NTRK Gene Fusions are now established as an important biomarker for routine clinical oncology with pan-cancer, tumor-type agnostic implications for therapy and patient management. 1,2
NTRK Gene Fusion testing is a strongly recommended component of comprehensive genomic profiling of newly diagnosed solid tumors.1,3
NCCN and other expert consensus recommendations indicate that NTRK gene fusion testing should be performed as part of a broad, panel-based approach.1
NTRK Fusions are identifiable among a wide range of common cancer types including NSCLC, GIST, CNS tumors and Melanoma, and are highly recurrent among particular rare cancer types. Recent, landmark studies have reported significant clinical responses to targeted NTRK inhibitors in up to 80% of NTRK fusion positive patients.4
Estimated Frequency of NTRK Gene Fusion in Specific Tumor Types
Advantages of GenPath NTRK Gene Fusion Testing
RNA-based next-generation sequencing (NGS) is the technology of choice to definitively identify gene fusion events involving NTRK1, 2 or 3. RNA NGS fusion panel testing confers significant practical and technical advantages in comparison to traditional methodologies, and may limit risks false negatives or nonspecific results.1,3
TAT is minimized. Turnaround time to results averages 7-10 days upon specimen receipt.

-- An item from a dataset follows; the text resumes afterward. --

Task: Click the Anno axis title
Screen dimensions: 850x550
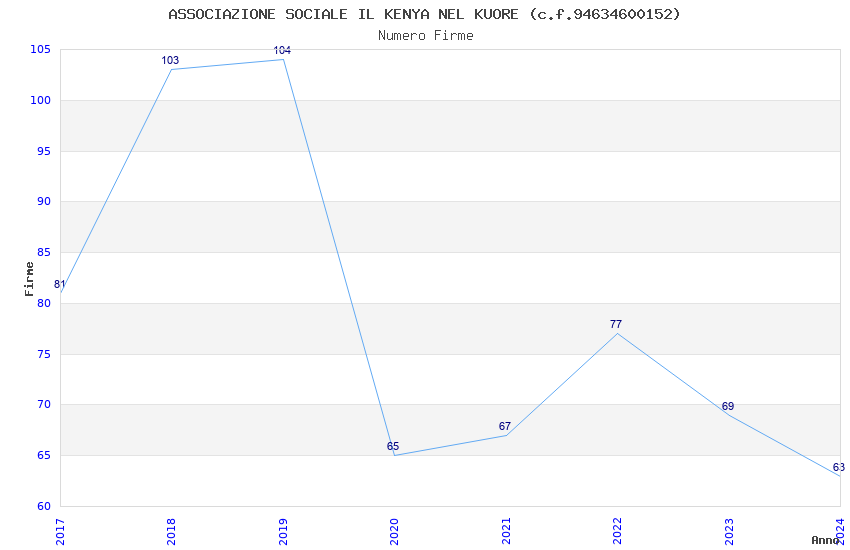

Multi-gene RNA NGS fusion panels minimize tissue depletion in scant samples. RNA NGS provides a single test solution to simultaneously and comprehensively target broad ranges of gene fusions relevant to clinical oncology. Compared to traditional methodologies that may require application of multiple probes (e.g. FISH), risk for tissue depletion and QNS rates among often scant FFPE samples may be minimized (e.g. Non-Small Cell Lung Cancer needle core biopsies).3
RNA NGS translocation detection is binding partner agnostic. Traditional methodologies (e.g. FISH, PCR) detect chimeric fusions involving only known, selectively targeted genes using pre-designed probes or primers. By contrast, RNA NGS readily delineates novel, previously unknown fusion partners or known binding partners that may be highly variable. Detection sensitivity is therefore significantly improved for gene fusion events that may be disease-defining or therapeutically predictive.